(Directions for this task): Convert every line of the entries below into a JSON list of strings, one string per line, with blank lines omitted.

Source data
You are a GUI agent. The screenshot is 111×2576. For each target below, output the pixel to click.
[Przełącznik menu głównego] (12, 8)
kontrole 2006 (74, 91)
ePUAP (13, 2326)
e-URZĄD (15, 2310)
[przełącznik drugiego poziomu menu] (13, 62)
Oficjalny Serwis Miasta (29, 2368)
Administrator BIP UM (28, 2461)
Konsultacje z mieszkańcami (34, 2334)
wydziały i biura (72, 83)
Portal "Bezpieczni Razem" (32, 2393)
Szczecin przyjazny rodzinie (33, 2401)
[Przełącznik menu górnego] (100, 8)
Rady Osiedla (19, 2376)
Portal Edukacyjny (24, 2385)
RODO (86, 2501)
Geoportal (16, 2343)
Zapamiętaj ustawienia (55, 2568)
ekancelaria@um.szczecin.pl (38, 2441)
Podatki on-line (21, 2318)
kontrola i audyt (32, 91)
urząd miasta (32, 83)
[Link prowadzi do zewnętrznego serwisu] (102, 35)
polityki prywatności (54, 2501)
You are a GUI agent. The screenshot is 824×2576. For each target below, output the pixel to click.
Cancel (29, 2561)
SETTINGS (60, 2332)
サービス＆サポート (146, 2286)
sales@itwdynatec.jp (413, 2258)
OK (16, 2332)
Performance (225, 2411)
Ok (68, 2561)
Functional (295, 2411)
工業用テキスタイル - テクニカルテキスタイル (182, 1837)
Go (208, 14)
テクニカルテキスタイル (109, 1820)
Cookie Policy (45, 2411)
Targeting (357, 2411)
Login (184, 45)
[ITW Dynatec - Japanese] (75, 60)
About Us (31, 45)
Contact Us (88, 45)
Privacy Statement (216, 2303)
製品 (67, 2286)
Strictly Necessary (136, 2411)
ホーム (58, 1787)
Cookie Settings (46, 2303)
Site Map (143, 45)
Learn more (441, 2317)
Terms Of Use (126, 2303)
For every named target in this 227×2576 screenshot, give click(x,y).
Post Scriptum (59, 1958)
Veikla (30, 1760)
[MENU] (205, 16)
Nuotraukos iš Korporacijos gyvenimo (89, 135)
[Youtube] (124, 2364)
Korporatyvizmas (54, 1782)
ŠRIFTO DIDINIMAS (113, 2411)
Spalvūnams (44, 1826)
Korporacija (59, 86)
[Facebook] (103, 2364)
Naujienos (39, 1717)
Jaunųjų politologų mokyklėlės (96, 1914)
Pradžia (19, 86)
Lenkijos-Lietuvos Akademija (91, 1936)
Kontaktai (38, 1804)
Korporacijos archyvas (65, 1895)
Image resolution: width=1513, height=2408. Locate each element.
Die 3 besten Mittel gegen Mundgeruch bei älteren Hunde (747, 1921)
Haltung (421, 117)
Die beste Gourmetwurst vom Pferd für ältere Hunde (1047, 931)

(Exercise output):
[
  "You are a GUI agent. The screenshot is 111×2576. For each target below, output the pixel to click.",
  "[Przełącznik menu głównego] (12, 8)",
  "kontrole 2006 (74, 91)",
  "ePUAP (13, 2326)",
  "e-URZĄD (15, 2310)",
  "[przełącznik drugiego poziomu menu] (13, 62)",
  "Oficjalny Serwis Miasta (29, 2368)",
  "Administrator BIP UM (28, 2461)",
  "Konsultacje z mieszkańcami (34, 2334)",
  "wydziały i biura (72, 83)",
  "Portal \"Bezpieczni Razem\" (32, 2393)",
  "Szczecin przyjazny rodzinie (33, 2401)",
  "[Przełącznik menu górnego] (100, 8)",
  "Rady Osiedla (19, 2376)",
  "Portal Edukacyjny (24, 2385)",
  "RODO (86, 2501)",
  "Geoportal (16, 2343)",
  "Zapamiętaj ustawienia (55, 2568)",
  "ekancelaria@um.szczecin.pl (38, 2441)",
  "Podatki on-line (21, 2318)",
  "kontrola i audyt (32, 91)",
  "urząd miasta (32, 83)",
  "[Link prowadzi do zewnętrznego serwisu] (102, 35)",
  "polityki prywatności (54, 2501)",
  "You are a GUI agent. The screenshot is 824×2576. For each target below, output the pixel to click.",
  "Cancel (29, 2561)",
  "SETTINGS (60, 2332)",
  "サービス＆サポート (146, 2286)",
  "sales@itwdynatec.jp (413, 2258)",
  "OK (16, 2332)",
  "Performance (225, 2411)",
  "Ok (68, 2561)",
  "Functional (295, 2411)",
  "工業用テキスタイル - テクニカルテキスタイル (182, 1837)",
  "Go (208, 14)",
  "テクニカルテキスタイル (109, 1820)",
  "Cookie Policy (45, 2411)",
  "Targeting (357, 2411)",
  "Login (184, 45)",
  "[ITW Dynatec - Japanese] (75, 60)",
  "About Us (31, 45)",
  "Contact Us (88, 45)",
  "Privacy Statement (216, 2303)",
  "製品 (67, 2286)",
  "Strictly Necessary (136, 2411)",
  "ホーム (58, 1787)",
  "Cookie Settings (46, 2303)",
  "Site Map (143, 45)",
  "Learn more (441, 2317)",
  "Terms Of Use (126, 2303)",
  "For every named target in this 227×2576 screenshot, give click(x,y).",
  "Post Scriptum (59, 1958)",
  "Veikla (30, 1760)",
  "[MENU] (205, 16)",
  "Nuotraukos iš Korporacijos gyvenimo (89, 135)",
  "[Youtube] (124, 2364)",
  "Korporatyvizmas (54, 1782)",
  "ŠRIFTO DIDINIMAS (113, 2411)",
  "Spalvūnams (44, 1826)",
  "Korporacija (59, 86)",
  "[Facebook] (103, 2364)",
  "Naujienos (39, 1717)",
  "Jaunųjų politologų mokyklėlės (96, 1914)",
  "Pradžia (19, 86)",
  "Lenkijos-Lietuvos Akademija (91, 1936)",
  "Kontaktai (38, 1804)",
  "Korporacijos archyvas (65, 1895)",
  "Image resolution: width=1513, height=2408. Locate each element.",
  "Die 3 besten Mittel gegen Mundgeruch bei älteren Hunde (747, 1921)",
  "Haltung (421, 117)",
  "Die beste Gourmetwurst vom Pferd für ältere Hunde (1047, 931)"
]